● **Problem description**: A complete and exact copy of the data below is required.
Segment Start: Materials provided
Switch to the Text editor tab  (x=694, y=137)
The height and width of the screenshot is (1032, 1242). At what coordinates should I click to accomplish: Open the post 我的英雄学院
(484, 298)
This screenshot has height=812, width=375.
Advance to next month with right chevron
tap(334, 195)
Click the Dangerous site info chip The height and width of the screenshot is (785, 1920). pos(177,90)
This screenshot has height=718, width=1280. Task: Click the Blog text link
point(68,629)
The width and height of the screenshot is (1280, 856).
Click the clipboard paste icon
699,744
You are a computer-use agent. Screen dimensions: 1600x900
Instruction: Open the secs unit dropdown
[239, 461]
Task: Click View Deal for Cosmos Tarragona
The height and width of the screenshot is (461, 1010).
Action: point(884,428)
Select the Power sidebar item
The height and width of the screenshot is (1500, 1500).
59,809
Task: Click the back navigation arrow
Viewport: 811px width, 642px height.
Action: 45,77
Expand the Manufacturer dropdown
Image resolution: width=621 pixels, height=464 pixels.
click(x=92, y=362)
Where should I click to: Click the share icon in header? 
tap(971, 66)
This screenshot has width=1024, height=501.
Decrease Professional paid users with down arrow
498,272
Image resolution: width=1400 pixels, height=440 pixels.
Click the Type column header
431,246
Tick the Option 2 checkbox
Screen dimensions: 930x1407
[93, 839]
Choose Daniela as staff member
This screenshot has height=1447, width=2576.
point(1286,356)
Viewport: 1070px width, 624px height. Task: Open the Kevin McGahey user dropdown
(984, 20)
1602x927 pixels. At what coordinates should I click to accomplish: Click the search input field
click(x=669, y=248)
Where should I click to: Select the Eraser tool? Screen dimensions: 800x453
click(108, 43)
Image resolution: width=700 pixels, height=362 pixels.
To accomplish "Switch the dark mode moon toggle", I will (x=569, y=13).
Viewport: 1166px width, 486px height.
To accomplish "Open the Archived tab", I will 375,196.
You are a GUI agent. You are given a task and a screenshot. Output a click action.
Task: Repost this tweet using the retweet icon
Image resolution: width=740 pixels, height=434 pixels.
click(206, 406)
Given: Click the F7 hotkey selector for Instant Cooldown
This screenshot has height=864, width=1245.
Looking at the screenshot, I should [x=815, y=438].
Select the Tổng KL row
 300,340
Segment End: Materials provided
● **Exercise solution**:
Switch to the Text editor tab  (x=694, y=137)
The height and width of the screenshot is (1032, 1242). At what coordinates should I click to accomplish: Open the post 我的英雄学院
(484, 298)
This screenshot has height=812, width=375.
Advance to next month with right chevron
tap(334, 195)
Click the Dangerous site info chip The height and width of the screenshot is (785, 1920). pos(177,90)
This screenshot has height=718, width=1280. Task: Click the Blog text link
point(68,629)
The width and height of the screenshot is (1280, 856).
Click the clipboard paste icon
699,744
You are a computer-use agent. Screen dimensions: 1600x900
Instruction: Open the secs unit dropdown
[239, 461]
Task: Click View Deal for Cosmos Tarragona
The height and width of the screenshot is (461, 1010).
Action: point(884,428)
Select the Power sidebar item
The height and width of the screenshot is (1500, 1500).
59,809
Task: Click the back navigation arrow
Viewport: 811px width, 642px height.
Action: 45,77
Expand the Manufacturer dropdown
Image resolution: width=621 pixels, height=464 pixels.
click(x=92, y=362)
Where should I click to: Click the share icon in header? 
tap(971, 66)
This screenshot has width=1024, height=501.
Decrease Professional paid users with down arrow
498,272
Image resolution: width=1400 pixels, height=440 pixels.
Click the Type column header
431,246
Tick the Option 2 checkbox
Screen dimensions: 930x1407
[93, 839]
Choose Daniela as staff member
This screenshot has height=1447, width=2576.
point(1286,356)
Viewport: 1070px width, 624px height. Task: Open the Kevin McGahey user dropdown
(984, 20)
1602x927 pixels. At what coordinates should I click to accomplish: Click the search input field
click(x=669, y=248)
Where should I click to: Select the Eraser tool? Screen dimensions: 800x453
click(108, 43)
Image resolution: width=700 pixels, height=362 pixels.
To accomplish "Switch the dark mode moon toggle", I will (x=569, y=13).
Viewport: 1166px width, 486px height.
To accomplish "Open the Archived tab", I will 375,196.
You are a GUI agent. You are given a task and a screenshot. Output a click action.
Task: Repost this tweet using the retweet icon
Image resolution: width=740 pixels, height=434 pixels.
click(206, 406)
Given: Click the F7 hotkey selector for Instant Cooldown
This screenshot has height=864, width=1245.
Looking at the screenshot, I should [x=815, y=438].
Select the Tổng KL row
 300,340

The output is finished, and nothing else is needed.